Enhanced tolerance of transgenic grapevines expressing chitinase and β-1,3-glucanase genes to downy mildew

An Agrobacterium-mediated transformation protocol for grapevine cv. Crimson Seedless using sonication and anti-necrotic agents has been optimized, and transgenic lines carrying wheat chitinase and beta-1,3-glucanase genes have exhibited enhanced tolerance to downy mildew incited by Plasmopara viticola. cDNA clones encoding chitinase and beta-1,3-glucanase have been isolated from a cDNA library, constructed from scab-infected Sumai-3 wheat, and introduced into a plant cloning vector to generate the plasmids pCAMBAR.chi.11 and pCAMBAR.638. Embryogenic cultures, established from in vitro-derived leaves, of Crimson Seedless were used as explants for Agrobacterium tumefaciens-mediated transformation studies. Sonication of somatic embryos in a bacterial suspension of A. tumefaciens and incorporation of anti-necrotic agents in the co-cultivation medium significantly enhanced transformation efficiency. Transformation efficiency of embryos with either chitinase or beta-1,3-glucanase gene was highest when embryos were suspended in a bacterial cell suspension at 0.5 OD600 and sonicated for 2 or 3 s at 60 kHz.
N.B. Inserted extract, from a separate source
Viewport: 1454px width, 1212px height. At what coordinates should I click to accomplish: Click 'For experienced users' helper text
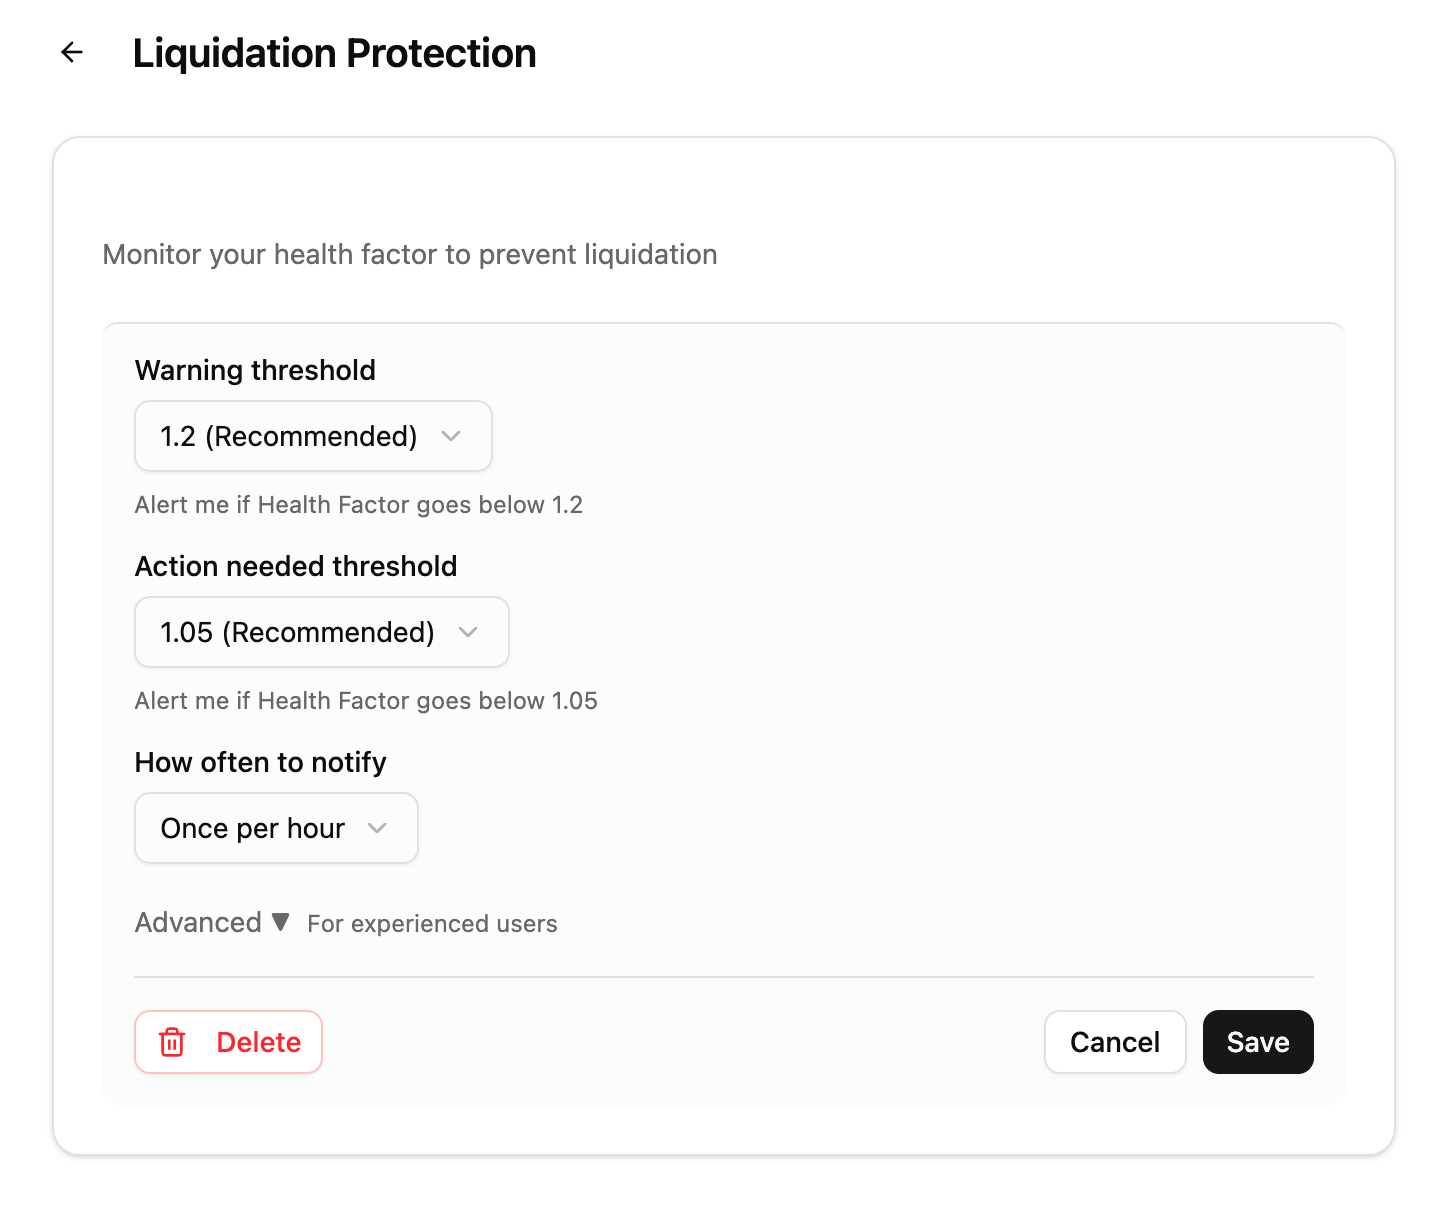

Transformation efficiency with chitinase was highest on incorporation of 2 or 3 mg l(-1) phenylalanine, 1 or 2 mg l(-1) silver nitrate or 400 mg l(-1) l-cysteine in co-cultivation medium while incorporation of 20 mg l(-1) sodium thiosulphate produced highest transformation efficiency with beta-1,3-glucanase. Confirmed transgenic grapevine lines harboring anti-fungal genes exhibited higher levels of chitinase and beta-1,3-glucanase transcripts as well as enzymatic activities. Moreover, transgenic lines showed enhanced tolerance to P. viticola infection following detached leaf assays.